When dealing with a managed language that has a JIT or AOT compiler it's often ideal to write lots of stuff in the managed language, because that enables inlining and other optimizations that aren't possible when calling into C.
This is sometimes referred to as "self-hosting", and browsers do it a lot by moving things into privileged JavaScript that might normally have been written in C/C++. Surprisingly large amounts of the standard library end up being not written in native code.
Ruby has realized this as well. When running in YJIT mode, some standard library methods switch to using a pure ruby implementation instead of the C implementation because the YJIT-optimized-ruby is better performing.
Well, most all of the compiler, runtime, allocator, garbage collector, object model, etc, are indeed written in C++
And so are many special operations (eg crypto functions, array sorts, walking the stack)
But specifically with regards to library functions, like the other commentator said, losing out on in lining sucks, and crossing between JS and Native code can be pretty expensive, so even with things like sorting an array it can be better to do it in js to avoid the overhead... Eg esp in cases where you can provide a callback as your comparator, which is js, and thus you have to cross back into js for every element
So it's a balancing game, and the various engines have gone back and forth on which functions are implemented in which language over time
FFI presents an opaque, unoptimizable boundary of code. Having chatty code like this is going to cost a lot. To the point where this is even a factor in much faster languages with zero-cost-ish interop like C# - you still have to make a call, sometimes paying the cost of modifying state flags for VM (GC transition).
If Ruby YJIT is starting to become a measurable factor (after all, it was slower than other, purely interpreted, languages until recently), then the same rule as above will become more relevant.
If FFI calls are slow (even slower than Ruby -> Ruby calls) then informs the way you use native code. You look for workflows whereby frequent calls to a FFI function are avoided: e.g. large number of calls in some inner loop. Suppose such a situation cannot be avoided. Then you may have no recourse than to move that loop out of Ruby into C: create a custom FFI for that use case which you can call once and have it execute the loop, calling many times the function you really wanted to call.
If the FFI call can be made faster, maybe you can keep the loop in Ruby.
Of course that is attractive to people writing an application in Ruby.
That's how I interpret keeping as much code Ruby as possible.
Nobody in their right mind wants to add additional application-specific jigs written in C just to use some C piece.

## INFORMATION PROVIDED

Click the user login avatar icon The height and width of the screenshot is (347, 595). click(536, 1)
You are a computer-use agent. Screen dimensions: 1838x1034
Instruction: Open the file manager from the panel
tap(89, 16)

## TASK A
In the thread on calling native code from managed languages, what do some standard library methods switch to when Ruby runs in YJIT mode?
## TASK B
Transcribe the passage of the thread on calling native code from managed languages, starting at "Of course that" and ending at "some C piece.".
## TASK C
Pick up the thread on calling native code from managed languages after its last sentence and carry it forward.
The data come from a source separate from the thread on calling native code from managed languages.

## EXERCISE RESULT A
They switch to a pure Ruby implementation instead of the C implementation.

## EXERCISE RESULT B
Of course that is attractive to people writing an application in Ruby.
That's how I interpret keeping as much code Ruby as possible.
Nobody in their right mind wants to add additional application-specific jigs written in C just to use some C piece.

## EXERCISE RESULT C
Once you start doing that, why even have FFI; you can just create a module.
One attractive point about FFI is that you can take some C library and use it in a higher level language without writing a line of C.
When we optimize Ruby for performance we debate how to eliminate X thousand heap allocations. When people in Rust optimize for performance, they're talking about how to hint to the compiler that the loop would benefit from SIMD.
Two different communities, two wildly different bars for "fast." Ruby is plenty performant. I had a python developer tell me they were excited for the JIT work in Ruby as they hoped that Python could adopt something similar. For us the one to beat (or come closer to) would be Node.js. We are still slower then them (lots of browser companies spent a LOT of time optimizing javascript JIT), but I feel for the relative size of the communities Ruby is able to punch above its weight. I also feel that we should be celebrating tides that raise all ships. Not everything can (or should be) written in C.
I personally celebrate any language getting faster, especially when the people doing it share as widely and are as good of a communicator as Aaron.
Node uses V8 which has a very advanced JIT compiler for the hot code, which does a lot of optimizations for reducing the impact of JS's highly dynamic type system.
The claim that Ruby YJIT beats this is not supported by the data to put it mildly:
Not at all saying Ruby's compiler is more capable, more that typical Ruby code is easier to optimize by their JIT design than typical JS, largely because Ruby's type system is more sane.
The whitepapers that inspired Ruby's JIT was first tested against a saner subset of JS, and shown to have some promising performance improvement. The better language/JIT compatibility is why the current Ruby JIT is actually showing performance improvements over the previous more traditionally designed JIT attempts.
JS can get insanely fast when it's written like low level code that can take advantage of its much more advanced compiling abilities; like when it's used as a WASM target with machine generated code. But humans tend to not write JS that way.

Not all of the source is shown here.